** START OF SOURCE DOCUMENT **
I finished my review.

Can to send a v10 out with this update, and also update all the structs to
have the fields tabbed out for easier reading.

Thanks!

-- Steve
  
Beau Belgrave March 28, 2023, 9:53 p.m. UTC | #3
On Tue, Mar 28, 2023 at 05:37:40PM -0400, Steven Rostedt wrote:
> On Tue, 28 Mar 2023 17:32:00 -0400
> Steven Rostedt <rostedt@goodmis.org> wrote:
> 
> > > +static long user_events_ioctl_unreg(unsigned long uarg)
> > > +{
> > > +	struct user_unreg __user *ureg = (struct user_unreg __user *)uarg;
> > > +	struct user_event_mm *mm = current->user_event_mm;
> > > +	struct user_event_enabler *enabler, *next;
> > > +	struct user_unreg reg;
> > > +	long ret;
> > > +
> > > +	ret = user_unreg_get(ureg, &reg);
> > > +
> > > +	if (ret)
> > > +		return ret;
> > > +
> > > +	if (!mm)
** END OF SOURCE DOCUMENT **
** START OF MATERIAL **
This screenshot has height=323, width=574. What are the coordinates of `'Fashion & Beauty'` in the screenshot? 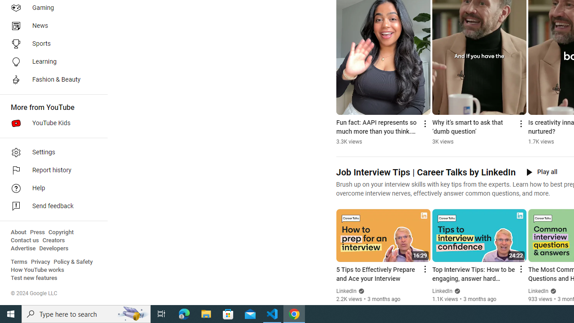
** END OF MATERIAL **
**GIVEN REQUEST**
Print the passage of the code review thread that begins at the words "Beau Belgrave March" and stops after "user_events_ioctl_unreg(unsigned long uarg)", with every character unchanged. The listing has no connection to the code review thread.

**TASK OUTPUT**
Beau Belgrave March 28, 2023, 9:53 p.m. UTC | #3
On Tue, Mar 28, 2023 at 05:37:40PM -0400, Steven Rostedt wrote:
> On Tue, 28 Mar 2023 17:32:00 -0400
> Steven Rostedt <rostedt@goodmis.org> wrote:
> 
> > > +static long user_events_ioctl_unreg(unsigned long uarg)